The fledgling writer/.producers hired Toronto-born Frank Peppiat, who, with another Canadian, John Aylesworth, enjoyed a busy career pumping out variety shows in US television for everyone from Judy Garland to Frank Sinatra and Perry Como as well as Sonny & Cher. Peppiatt and Aylesworth eventually struck it rich after a lengthy syndication run with Hee-Haw. Norman Jewison was part of the Canadian “gusher,” recalled Dana, with the Canadian proving his worth handling Judy Garland’s TV variety show before enjoying a lengthy career as a feature film director. Stan Harris was another Canadian who got his shot directing American variety shows thanks to Dana and Vanhoff’s initiative.
“You’d think they’d send us a small cheque, or just say ‘Eh’ once in a while,” Dana joked.
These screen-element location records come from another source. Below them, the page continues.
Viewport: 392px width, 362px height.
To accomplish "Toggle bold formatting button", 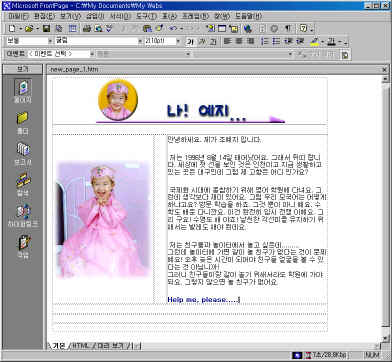I will coord(190,41).
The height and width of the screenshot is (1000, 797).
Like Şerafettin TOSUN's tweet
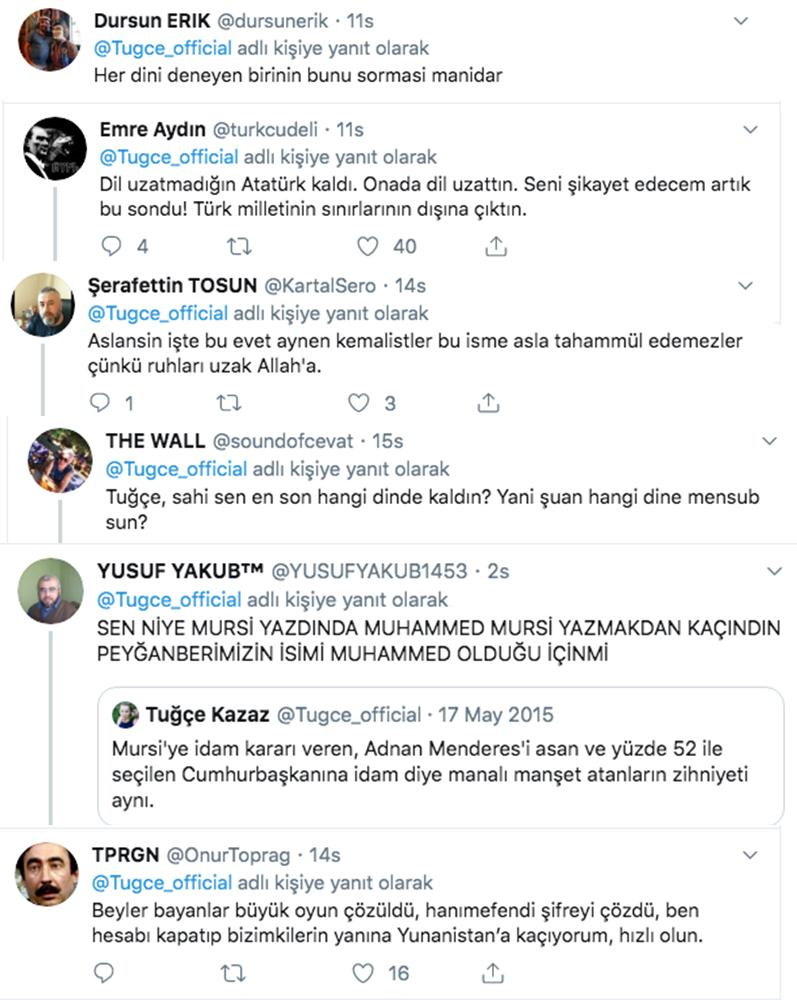tap(358, 403)
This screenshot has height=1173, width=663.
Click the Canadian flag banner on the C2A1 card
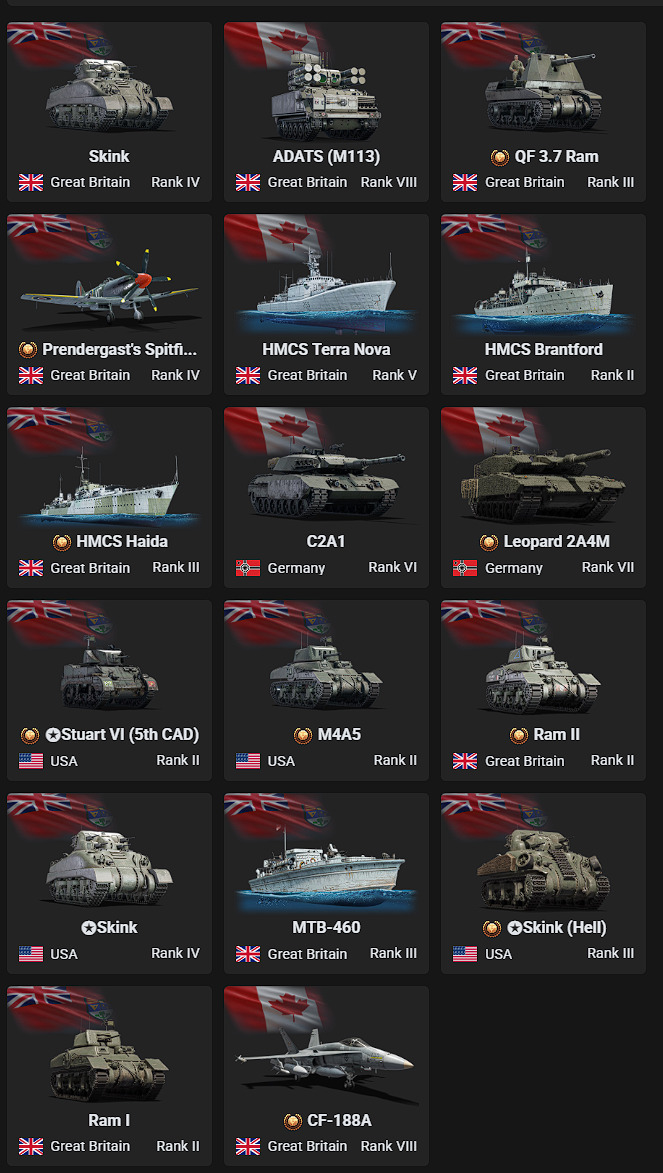click(274, 430)
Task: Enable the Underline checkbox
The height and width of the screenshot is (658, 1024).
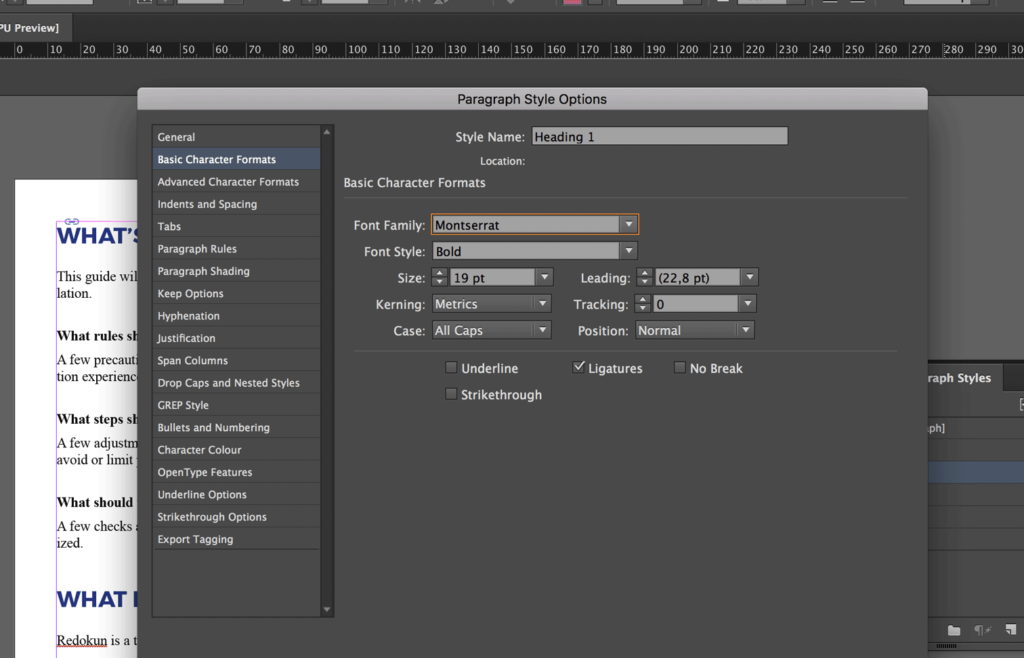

His insight into the Canadian talent scene came after performing as part of a comedy duo in Montreal throughout the ’50s, including stops at the legendary El Morocco night club. Dana’s comedy partner, Gene Wood, wound up as a sought-after US network announcer on shows such as Family Feud.
Dana never stopped thinking like a writer. As our conversation wound down, he suggested that since baseball legend Willie Mays was the original “Say Hey” guy, “it was time for a Canadian ball player to Say eh.”
Say eh, José, and thanks for the laughs.